**How to complete this task:** Each line that includes the word "agent" should be copied from the records.

── Provided records ──

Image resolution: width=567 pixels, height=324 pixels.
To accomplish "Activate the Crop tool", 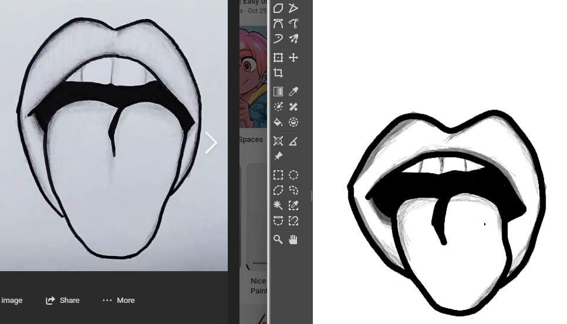I will point(278,73).
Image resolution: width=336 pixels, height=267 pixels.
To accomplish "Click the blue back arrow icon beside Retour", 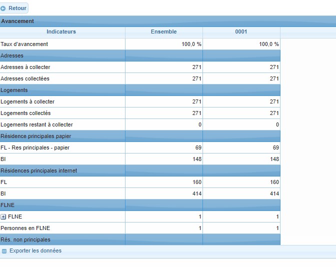I will (4, 9).
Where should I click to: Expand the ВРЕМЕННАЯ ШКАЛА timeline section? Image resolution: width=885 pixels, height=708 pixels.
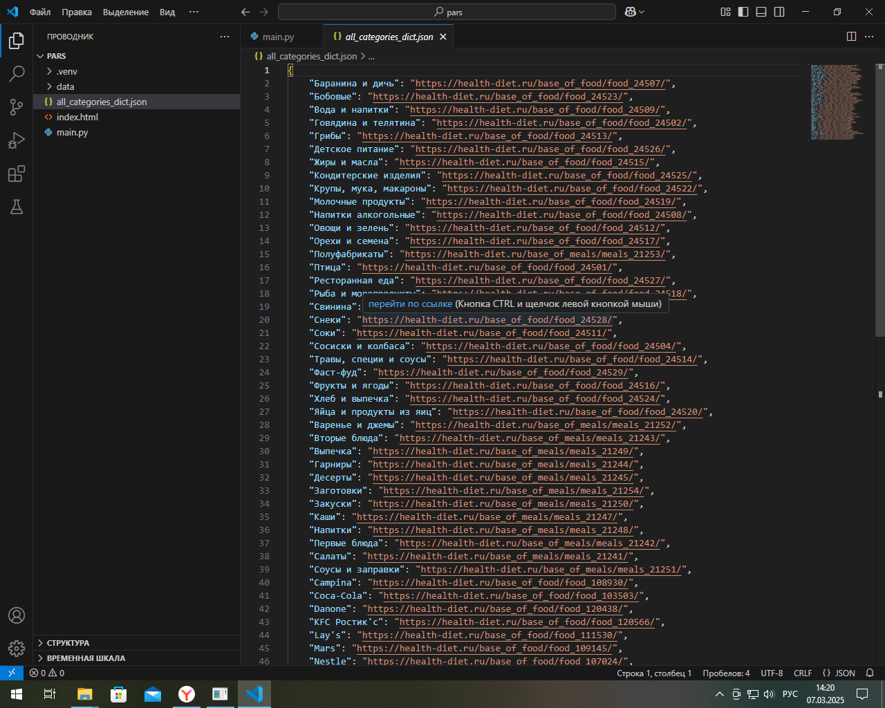86,658
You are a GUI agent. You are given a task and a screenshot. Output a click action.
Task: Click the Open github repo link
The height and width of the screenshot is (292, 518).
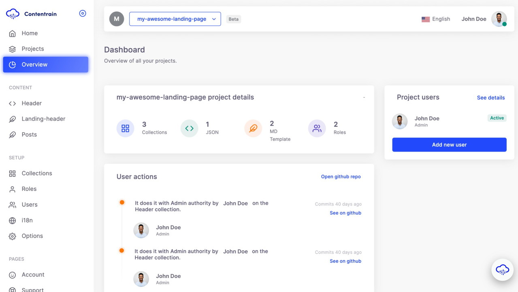point(341,177)
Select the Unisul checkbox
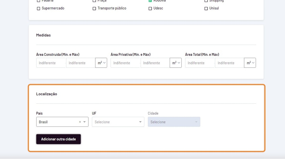Screen dimensions: 285x159 (x=206, y=8)
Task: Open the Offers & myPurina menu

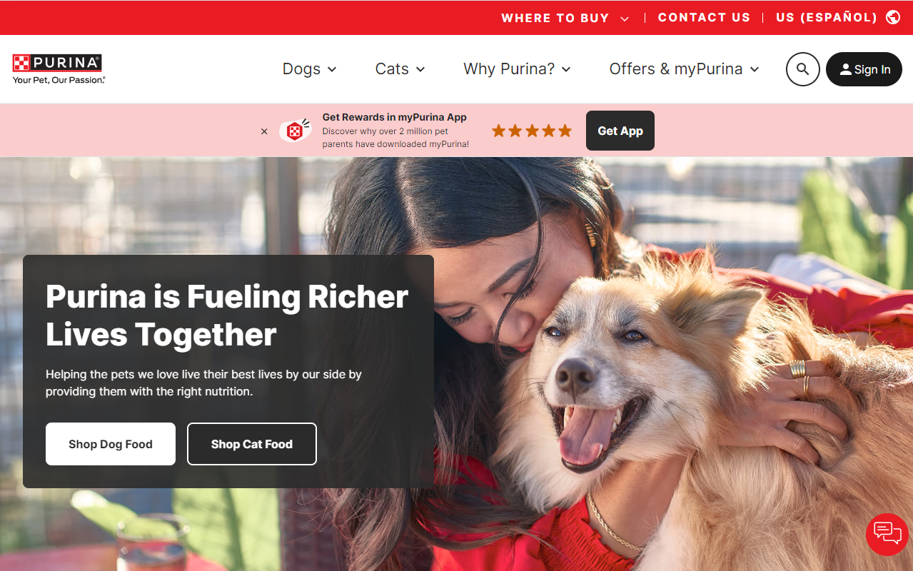Action: [x=684, y=69]
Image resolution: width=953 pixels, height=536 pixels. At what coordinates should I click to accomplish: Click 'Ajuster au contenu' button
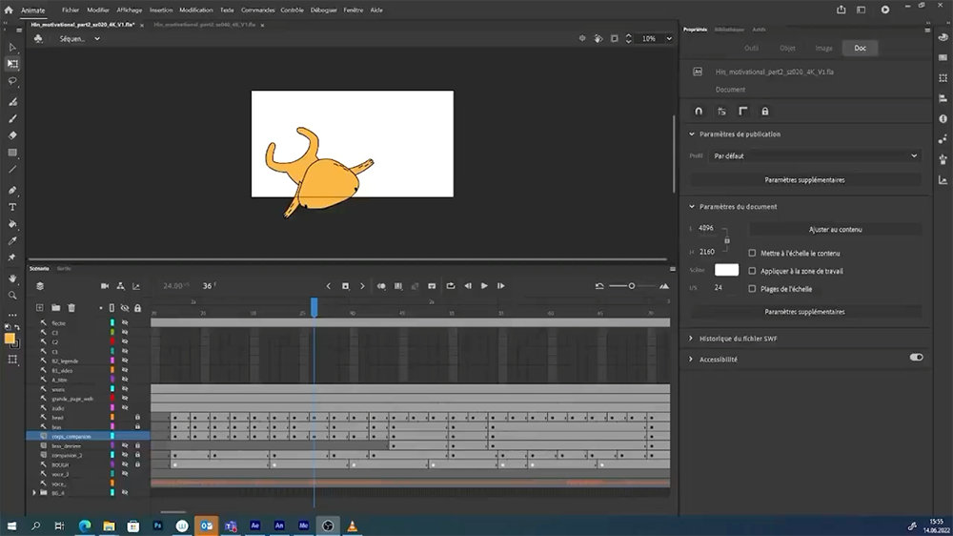click(835, 230)
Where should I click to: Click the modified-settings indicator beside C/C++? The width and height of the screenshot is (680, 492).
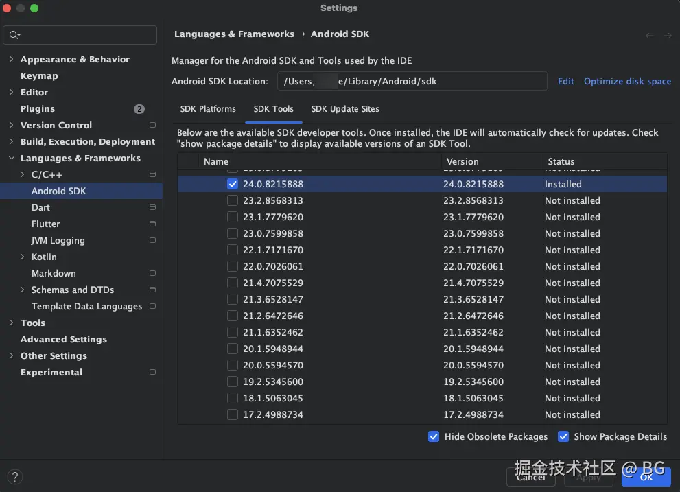tap(152, 174)
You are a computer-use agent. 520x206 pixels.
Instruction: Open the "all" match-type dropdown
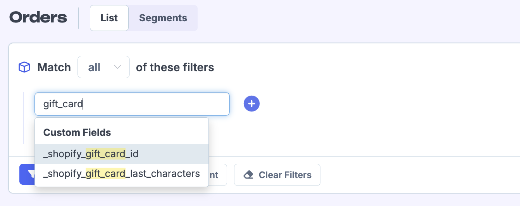[103, 67]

───

**Answer:**
You are a GUI agent. You are given a task and a screenshot. Output a click action.
You are a computer-use agent. 520x206 pixels.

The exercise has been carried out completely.